5) “O quinto é o perfume do conhecimento e da visão libertados. Quando nossa própria mente não está fixada em nada, nem no que é bom nem no que é mau, ela não se afunda na vacuidade mas se mantém na quietude. Devemos estudar amplamente e aprender muito, reconhecer a nossa própria mente original e dominar os princípios dos Buddhas, harmonizar a iluminação com o modo de lidar com as pessoas, estar livres da personalidade egoísta, e ser imutáveis até alcançar a verdadeira natureza da iluminação.  Isso é chamado de perfume da visão  e do conhecimento libertados.”

E Hui-neng concluiu:

“Bons amigos, esses perfumes são efeitos internos dentro de cada indivíduo. Não os busquem externamente”. [4]

Há quem ignore o fato de que uma vida simples e pura possibilita a estabilidade mental e emocional.  Alguns  não sabem  que a estabilidade permite o surgimento da sabedoria.  Desconhecem que a sabedoria abre as portas da liberdade interior.  

Conhecer este caminho, porém,  não é algo que se faça com palavras.  Tal conhecimento só pode ser adquirido vivencialmente, passo a passo e com esforço próprio.  O caminho da sabedoria é longo e requer atenção. A vida testa, o tempo todo, o discernimento do aprendiz. 
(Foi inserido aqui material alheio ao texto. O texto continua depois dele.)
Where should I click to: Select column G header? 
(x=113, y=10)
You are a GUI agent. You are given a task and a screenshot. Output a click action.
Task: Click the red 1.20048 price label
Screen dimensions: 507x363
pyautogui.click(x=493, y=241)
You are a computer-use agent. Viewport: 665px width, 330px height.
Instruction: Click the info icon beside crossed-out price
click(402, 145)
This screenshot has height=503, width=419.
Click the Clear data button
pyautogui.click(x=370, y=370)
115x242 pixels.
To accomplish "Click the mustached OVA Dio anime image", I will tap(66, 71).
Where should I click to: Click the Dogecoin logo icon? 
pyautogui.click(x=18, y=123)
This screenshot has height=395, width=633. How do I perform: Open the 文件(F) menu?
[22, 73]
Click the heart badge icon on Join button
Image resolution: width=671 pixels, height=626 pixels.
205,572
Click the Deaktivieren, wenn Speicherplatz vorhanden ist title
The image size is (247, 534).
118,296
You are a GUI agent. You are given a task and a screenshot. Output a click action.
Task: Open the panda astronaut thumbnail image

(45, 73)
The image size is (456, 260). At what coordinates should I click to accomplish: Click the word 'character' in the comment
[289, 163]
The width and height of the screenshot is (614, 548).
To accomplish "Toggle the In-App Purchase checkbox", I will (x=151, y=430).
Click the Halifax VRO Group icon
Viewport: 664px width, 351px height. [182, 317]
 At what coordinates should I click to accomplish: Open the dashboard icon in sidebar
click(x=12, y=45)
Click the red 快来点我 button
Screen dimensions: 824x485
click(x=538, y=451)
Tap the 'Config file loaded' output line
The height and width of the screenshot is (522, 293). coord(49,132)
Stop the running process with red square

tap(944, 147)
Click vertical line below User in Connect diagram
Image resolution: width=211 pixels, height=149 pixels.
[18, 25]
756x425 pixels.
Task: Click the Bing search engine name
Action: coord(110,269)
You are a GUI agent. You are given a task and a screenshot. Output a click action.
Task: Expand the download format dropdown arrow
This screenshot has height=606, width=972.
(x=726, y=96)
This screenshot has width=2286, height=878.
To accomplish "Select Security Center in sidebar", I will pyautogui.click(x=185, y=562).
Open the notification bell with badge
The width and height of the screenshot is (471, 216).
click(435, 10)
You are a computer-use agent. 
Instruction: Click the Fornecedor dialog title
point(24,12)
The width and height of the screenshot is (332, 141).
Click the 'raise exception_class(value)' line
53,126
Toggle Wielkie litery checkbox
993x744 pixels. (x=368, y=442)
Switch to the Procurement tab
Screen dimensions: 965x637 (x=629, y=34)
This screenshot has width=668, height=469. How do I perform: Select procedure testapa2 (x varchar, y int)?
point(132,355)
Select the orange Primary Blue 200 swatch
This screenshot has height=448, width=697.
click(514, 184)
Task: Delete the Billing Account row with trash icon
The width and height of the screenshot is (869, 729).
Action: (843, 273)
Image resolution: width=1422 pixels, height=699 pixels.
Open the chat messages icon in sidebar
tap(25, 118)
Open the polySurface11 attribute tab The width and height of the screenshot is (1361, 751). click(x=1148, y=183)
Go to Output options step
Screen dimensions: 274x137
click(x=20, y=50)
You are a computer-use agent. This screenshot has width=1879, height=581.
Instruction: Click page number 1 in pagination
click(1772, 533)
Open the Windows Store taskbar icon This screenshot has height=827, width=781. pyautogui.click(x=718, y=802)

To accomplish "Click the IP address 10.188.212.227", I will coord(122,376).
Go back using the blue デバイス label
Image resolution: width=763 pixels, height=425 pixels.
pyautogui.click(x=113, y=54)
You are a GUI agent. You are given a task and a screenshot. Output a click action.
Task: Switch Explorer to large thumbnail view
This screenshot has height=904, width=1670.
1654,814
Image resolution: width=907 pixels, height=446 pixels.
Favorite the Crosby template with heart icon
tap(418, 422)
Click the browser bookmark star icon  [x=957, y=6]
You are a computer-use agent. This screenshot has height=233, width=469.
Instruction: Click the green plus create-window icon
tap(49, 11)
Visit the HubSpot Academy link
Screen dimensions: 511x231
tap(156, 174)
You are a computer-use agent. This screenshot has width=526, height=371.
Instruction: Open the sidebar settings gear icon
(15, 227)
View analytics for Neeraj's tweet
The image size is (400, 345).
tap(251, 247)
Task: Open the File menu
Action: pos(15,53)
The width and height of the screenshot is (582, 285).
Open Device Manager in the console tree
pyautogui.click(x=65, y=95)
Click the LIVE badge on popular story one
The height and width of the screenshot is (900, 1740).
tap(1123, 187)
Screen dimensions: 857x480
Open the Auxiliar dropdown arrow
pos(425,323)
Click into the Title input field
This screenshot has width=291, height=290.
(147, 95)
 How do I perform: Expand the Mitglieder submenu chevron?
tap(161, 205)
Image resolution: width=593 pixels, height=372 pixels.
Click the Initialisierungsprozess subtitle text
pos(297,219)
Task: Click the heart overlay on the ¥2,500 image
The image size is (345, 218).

A aromaterapia do espírito é uma ciência complexa,  e é preciso estar constantemente atento para conhecê-la a fundo e assim produzir os  odores morais que mudam a vida para melhor.   



Por Carlos Cardoso Aveline



NOTAS:

[1] “Cartas dos Mahatmas Para A.P. Sinnett”, Editora Teosófica, Brasília, edição em dois volumes, ver volume I, Carta 42, p. 192.

[2] Veja o artigo “The Harmonics of Smell”, atribuído a H.P. Blavatsky mas que provavelmente foi escrito em parte por um Raja Iogue: “Collected Writings of H.P. Blavatsky”, TPH, India, volume IV, pp. 177-179.

[3] “A Tranquilidade da Alma - A Vida Retirada”, Sêneca, Editora Escala, SP, 110 pp., ver pp. 43-44.

[4] “The Sutra of Hui-neng, Grand Master Zen” , Translated by Thomas Cleary, Shamballa Publications,  Boston & London, 1998, 162 pp.,ver pp. 37-38.